「福井女子中学生殺人事件」再審開始決定に関する会長声明 

本年10月23日、名古屋高等裁判所金沢支部は、いわゆる「福井女子中学生殺人事件」第2次再審請求事件(請求人前川彰司氏)について、再審開始決定(以下「本決定」という。)をしたところ、これに対して検察官が異議申立てをしなかったことにより確定し、今後、再審公判が開かれることになった。

 

本件は、1986年(昭和61年)3月、福井市内で女子中学生が殺害された事件である。事件発生1年後に前川氏が逮捕されたが、前川氏の犯人性を基礎づける客観的な証拠はなく、前川氏は逮捕以来一貫して無罪を主張している。
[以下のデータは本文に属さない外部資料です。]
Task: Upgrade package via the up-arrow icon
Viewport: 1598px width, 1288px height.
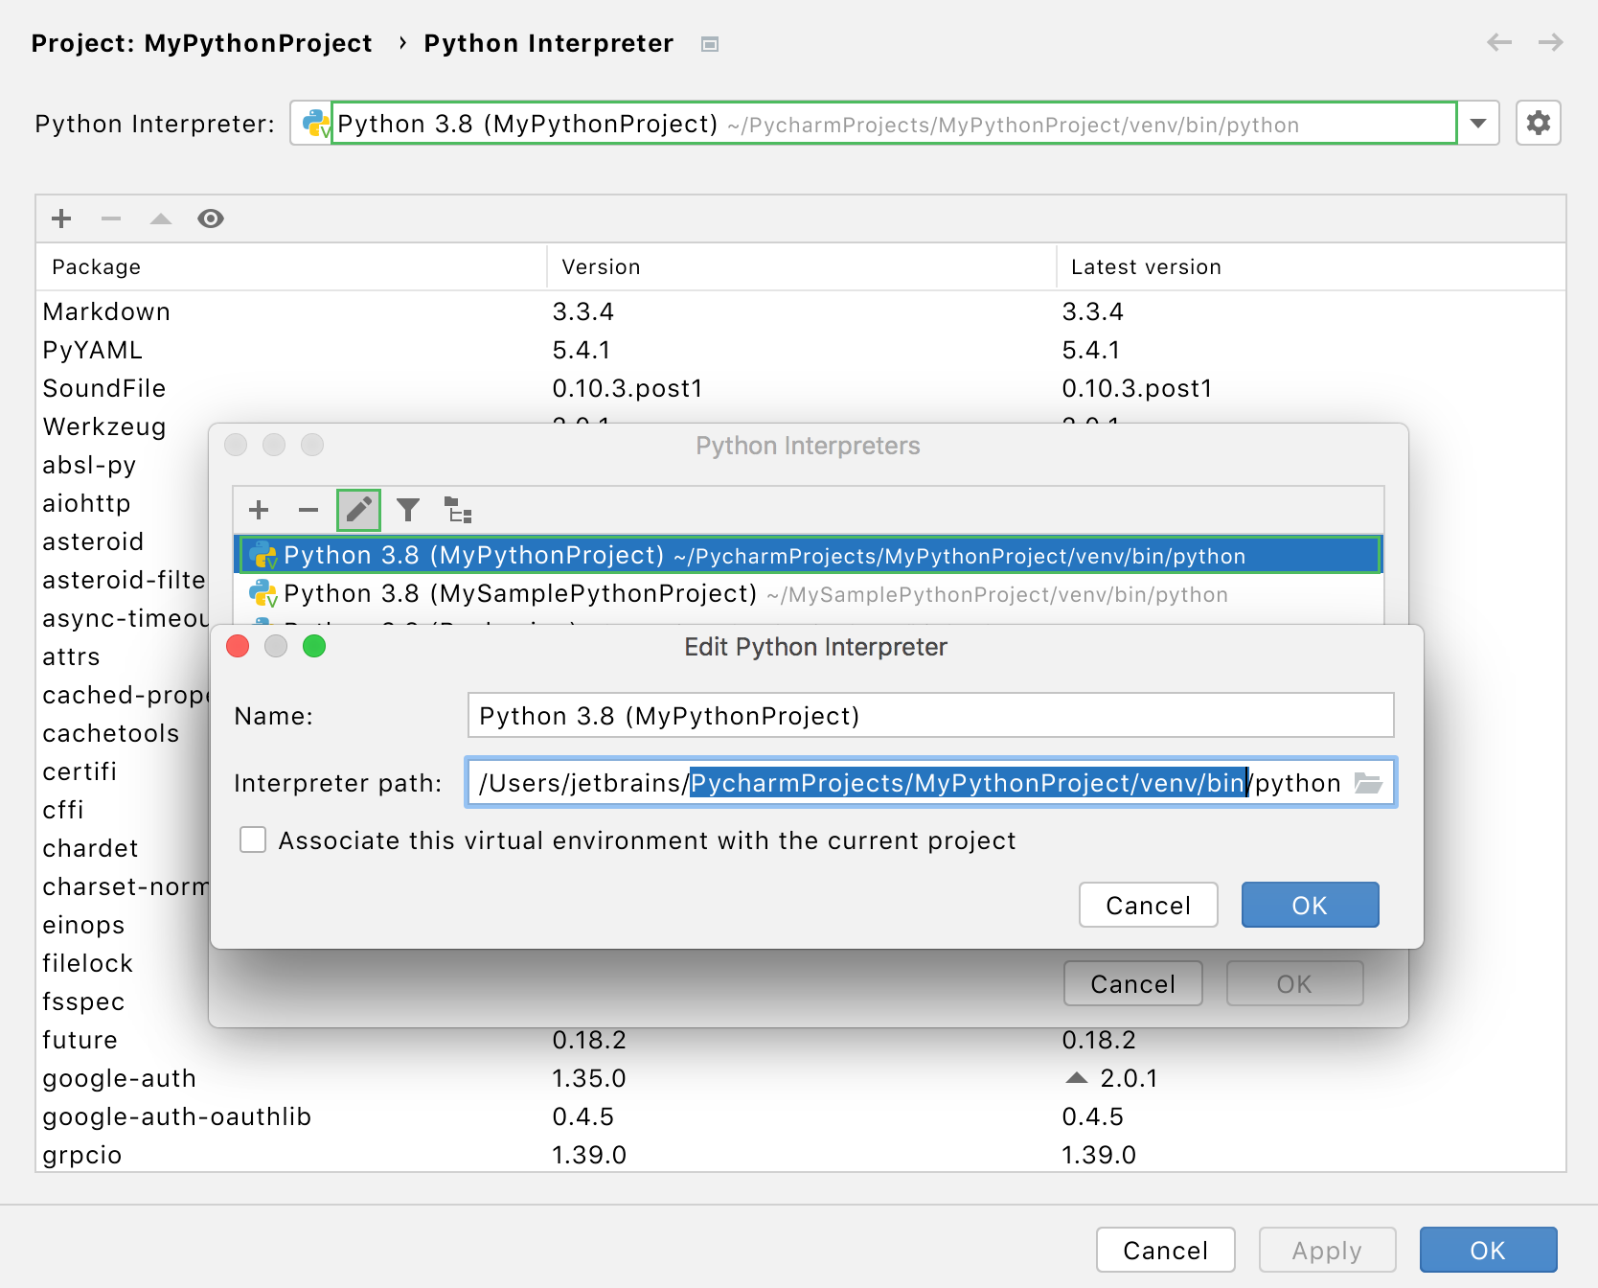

確定審第一審(福井地方裁判所)は、変遷を重ねる関係者らの供述の信用性を否定し、1990年(平成2年)9月26日、無罪判決を言い渡した。
ところが、確定審控訴審(名古屋高等裁判所金沢支部)は、控訴審でも変遷した関係者らの供述について「大筋で一致」するとして供述の信用性を認め、1995年(平成7年)2月9日、逆転有罪判決(懲役7年)を言い渡し、この有罪判決が最高裁で確定した。

 

前川氏は、日本弁護士連合会の支援のもと、2004年(平成16年)7月、第1次再審請求を申し立てた。再審請求審(名古屋高等裁判所金沢支部)にて関係者らの供述調書の一部などが開示された結果、関係者らの供述の著しい変遷がより一層明らかになり、2011年(平成23年)11月30日、関係者らの供述の信用性が否定され再審開始決定がなされた。
ところが、再審異議審(名古屋高等裁判所)は、2013年(平成25年)3月6日、新証拠はいずれも旧証拠の証明力を減殺しないとして再審開始決定を取り消し、特別抗告審もこれを是認して確定した。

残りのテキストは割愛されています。